Listed records section start

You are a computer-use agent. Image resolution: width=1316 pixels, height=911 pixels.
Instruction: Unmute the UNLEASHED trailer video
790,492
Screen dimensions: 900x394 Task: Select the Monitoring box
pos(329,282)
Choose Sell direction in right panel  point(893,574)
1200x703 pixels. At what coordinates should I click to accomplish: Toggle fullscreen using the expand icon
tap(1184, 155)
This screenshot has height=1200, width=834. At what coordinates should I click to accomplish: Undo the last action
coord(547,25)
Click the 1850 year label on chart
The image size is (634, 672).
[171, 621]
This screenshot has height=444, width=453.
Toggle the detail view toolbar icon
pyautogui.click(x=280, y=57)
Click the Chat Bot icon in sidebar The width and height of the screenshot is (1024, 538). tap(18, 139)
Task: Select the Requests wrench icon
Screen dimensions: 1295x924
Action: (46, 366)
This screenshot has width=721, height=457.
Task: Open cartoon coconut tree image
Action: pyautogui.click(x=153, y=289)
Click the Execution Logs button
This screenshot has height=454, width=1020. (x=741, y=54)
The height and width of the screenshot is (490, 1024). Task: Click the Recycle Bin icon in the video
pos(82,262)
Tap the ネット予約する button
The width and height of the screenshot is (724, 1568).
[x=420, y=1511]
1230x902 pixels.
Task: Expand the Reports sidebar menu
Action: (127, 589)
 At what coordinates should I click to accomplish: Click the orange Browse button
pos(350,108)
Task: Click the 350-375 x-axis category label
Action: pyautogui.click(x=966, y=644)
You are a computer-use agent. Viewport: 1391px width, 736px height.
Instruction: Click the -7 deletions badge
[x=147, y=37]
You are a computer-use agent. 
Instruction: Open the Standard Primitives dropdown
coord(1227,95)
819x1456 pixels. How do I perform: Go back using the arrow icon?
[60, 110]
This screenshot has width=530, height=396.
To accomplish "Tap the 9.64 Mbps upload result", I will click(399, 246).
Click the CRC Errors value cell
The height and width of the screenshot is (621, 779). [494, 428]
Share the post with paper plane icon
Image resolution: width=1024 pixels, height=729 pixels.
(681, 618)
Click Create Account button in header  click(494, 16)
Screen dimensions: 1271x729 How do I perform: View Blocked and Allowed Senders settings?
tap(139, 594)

Listed records section end

[Instructions for the task] Starting at the line that contains "Screen dimensions: 1271x729", write out every line through the last one in the data above, exactly as it stands.

[Response area]
Screen dimensions: 1271x729 How do I perform: View Blocked and Allowed Senders settings?
tap(139, 594)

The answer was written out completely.